Write out the records again with every "dropdown" replaced by "menu" and nothing else changed. Leave the pictures out.

-- start --

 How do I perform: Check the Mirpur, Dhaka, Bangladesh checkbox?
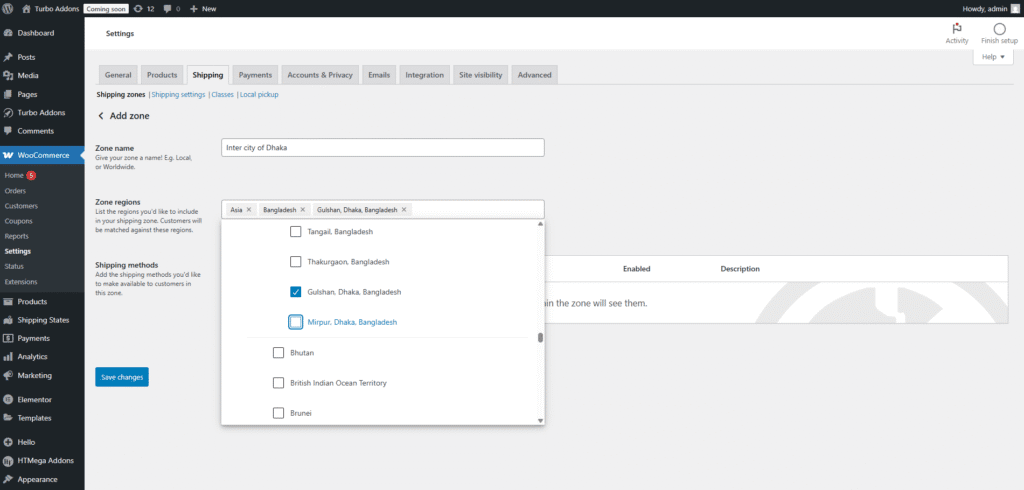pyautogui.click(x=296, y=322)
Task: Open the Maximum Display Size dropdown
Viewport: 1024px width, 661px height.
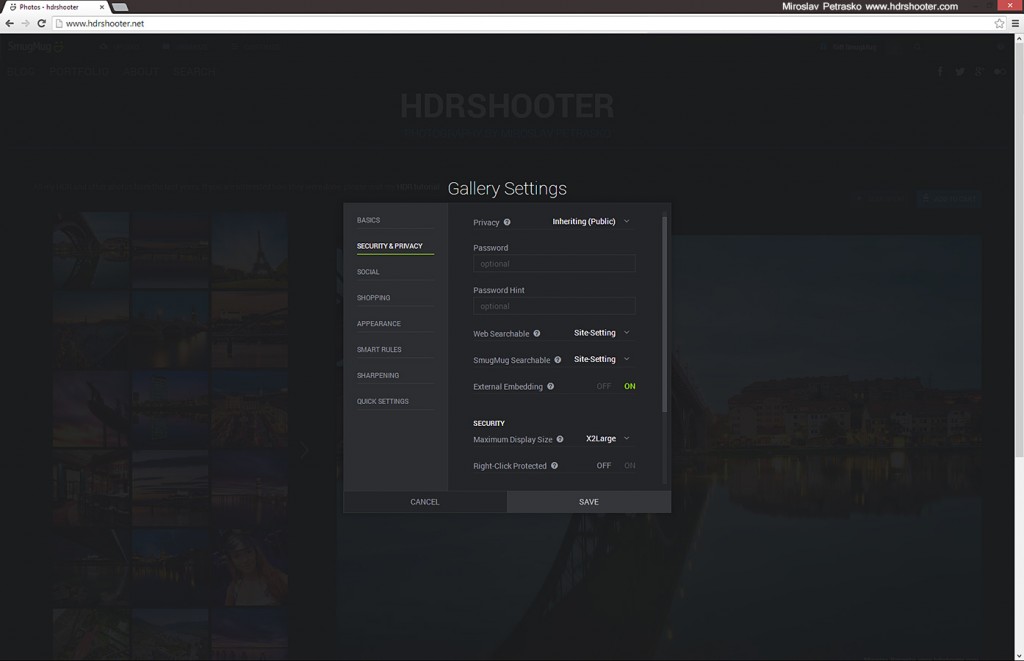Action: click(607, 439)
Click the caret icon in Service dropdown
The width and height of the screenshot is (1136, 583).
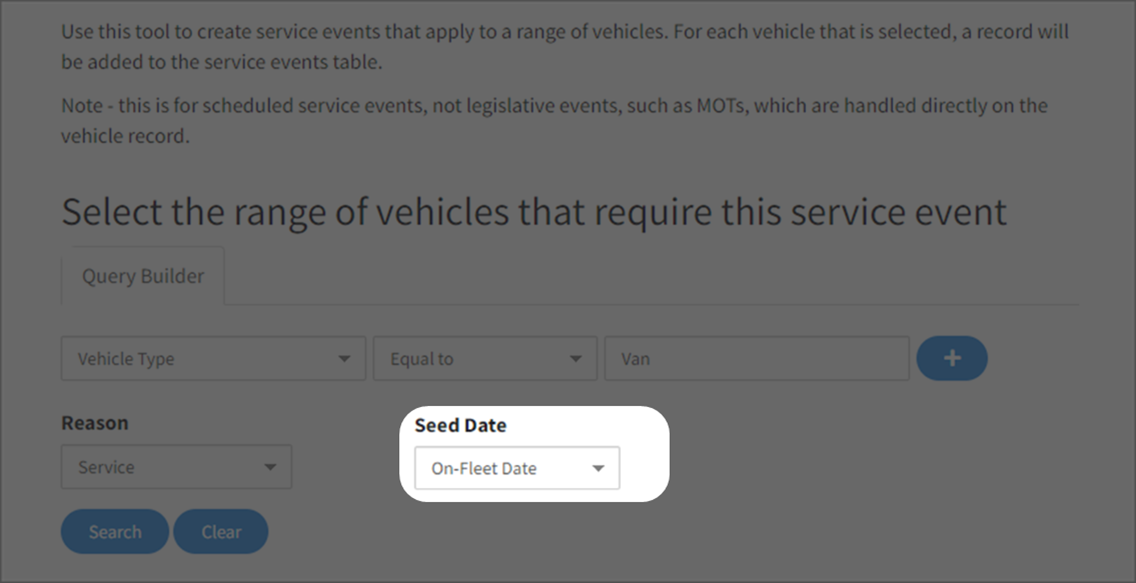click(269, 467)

-- end --

Final result.
 How do I perform: Check the Mirpur, Dhaka, Bangladesh checkbox?
pyautogui.click(x=296, y=322)
Task: Open the Maximum Display Size menu
Viewport: 1024px width, 661px height.
Action: click(607, 439)
Click the caret icon in Service menu
The width and height of the screenshot is (1136, 583).
click(269, 467)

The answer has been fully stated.